Ve bu gücün kaynağı her şeyin kaynağı olan Yaradan. Allah kendi ruhundan üflediği için her birimizin içinde sınırsız bir ilahi güç mevcut. O'nda sınır olmadığı için, her ne düşünürsen sonsuz olduğu için, senin içindeki ilahi güç de sonsuz demektir. Çünkü sonsuzu kaça bölersen böl yine sonsuz eder.

Peki bu ne demek? Sonsuz güç sahibi olmamız demek biz de birer tanrıyız mı demek? Spirituelizmin herhangi bir ekolünde karşılaşacağın cevap eninde sonunda bu olacaktı. Ama şu haline bir bak :)... Dram filmi izlediğinde salya sümük ağlıyor, komedi izlediğinde gülmeden edemiyorsun. Dondurma yediğinde boğazların şişiyor, karşında limon yaladığımda ağzın sulanıyor. :)... Eğer tanrı isen, pek komik bir tanrı olduğun kesin. 

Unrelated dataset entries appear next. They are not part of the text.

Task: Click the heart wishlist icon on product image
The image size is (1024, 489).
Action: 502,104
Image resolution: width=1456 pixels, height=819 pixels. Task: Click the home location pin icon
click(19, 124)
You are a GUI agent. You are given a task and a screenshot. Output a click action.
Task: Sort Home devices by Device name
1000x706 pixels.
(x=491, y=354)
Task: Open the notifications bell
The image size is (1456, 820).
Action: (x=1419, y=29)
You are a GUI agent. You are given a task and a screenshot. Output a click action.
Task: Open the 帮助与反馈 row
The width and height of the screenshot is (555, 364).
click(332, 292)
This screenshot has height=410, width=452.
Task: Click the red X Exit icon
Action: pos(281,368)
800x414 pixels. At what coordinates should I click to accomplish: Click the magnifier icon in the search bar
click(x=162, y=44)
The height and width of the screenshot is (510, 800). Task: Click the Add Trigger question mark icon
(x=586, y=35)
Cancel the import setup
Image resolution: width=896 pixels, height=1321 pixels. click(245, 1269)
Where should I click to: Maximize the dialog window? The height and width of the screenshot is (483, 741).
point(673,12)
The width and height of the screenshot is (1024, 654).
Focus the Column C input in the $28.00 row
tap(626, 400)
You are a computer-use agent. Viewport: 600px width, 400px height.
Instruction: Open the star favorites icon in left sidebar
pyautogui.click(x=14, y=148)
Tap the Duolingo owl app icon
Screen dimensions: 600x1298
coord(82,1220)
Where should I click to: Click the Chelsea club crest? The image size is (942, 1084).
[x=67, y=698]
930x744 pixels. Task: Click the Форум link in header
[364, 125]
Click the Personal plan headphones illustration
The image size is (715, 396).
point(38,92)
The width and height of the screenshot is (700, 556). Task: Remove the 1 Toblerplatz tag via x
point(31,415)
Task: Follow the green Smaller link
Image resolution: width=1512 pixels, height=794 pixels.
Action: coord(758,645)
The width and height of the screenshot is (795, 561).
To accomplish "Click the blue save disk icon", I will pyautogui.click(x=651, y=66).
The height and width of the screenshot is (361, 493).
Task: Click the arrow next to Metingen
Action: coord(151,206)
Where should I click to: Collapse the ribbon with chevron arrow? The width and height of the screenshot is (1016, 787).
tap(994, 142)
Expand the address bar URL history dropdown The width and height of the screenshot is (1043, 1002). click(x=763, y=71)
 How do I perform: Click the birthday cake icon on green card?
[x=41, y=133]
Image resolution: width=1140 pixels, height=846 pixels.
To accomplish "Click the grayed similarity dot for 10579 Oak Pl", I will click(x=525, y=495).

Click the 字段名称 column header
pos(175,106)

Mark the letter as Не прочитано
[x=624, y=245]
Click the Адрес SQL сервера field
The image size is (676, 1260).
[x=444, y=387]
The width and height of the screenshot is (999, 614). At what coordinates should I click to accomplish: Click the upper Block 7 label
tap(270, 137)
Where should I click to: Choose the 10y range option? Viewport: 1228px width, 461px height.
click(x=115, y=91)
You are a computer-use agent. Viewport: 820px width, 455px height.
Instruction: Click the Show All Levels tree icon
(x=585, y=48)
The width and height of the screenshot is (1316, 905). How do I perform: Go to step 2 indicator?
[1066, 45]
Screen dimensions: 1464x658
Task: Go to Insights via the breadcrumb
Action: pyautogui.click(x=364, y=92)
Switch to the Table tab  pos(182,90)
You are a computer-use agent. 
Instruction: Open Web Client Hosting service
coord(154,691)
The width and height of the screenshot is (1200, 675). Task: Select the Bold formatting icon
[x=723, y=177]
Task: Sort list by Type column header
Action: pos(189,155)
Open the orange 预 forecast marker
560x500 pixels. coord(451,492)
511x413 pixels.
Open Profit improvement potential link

Buradaki ayrımı çok iyi anlamanı istiyorum. İçindeki sonsuz ilahi güçtür tanrısal olan. Allah'ın sonsuzluğundan bir parçasın lakin sadece bir tezahürsün. Evet, içindeki güç ile ne istersen başarabilecek güçtesin ama son "an"da bu harekete geçen gücün kaynağı Allah'tır. Evet, sen ne istersen yapabilirsin, ama son "an"da fiili yaratacak olan Allah'tır. Evet, sen sonsuz kudretin yeryüzündeki halifesisin ama şah olan, padişah olan Allah'tır.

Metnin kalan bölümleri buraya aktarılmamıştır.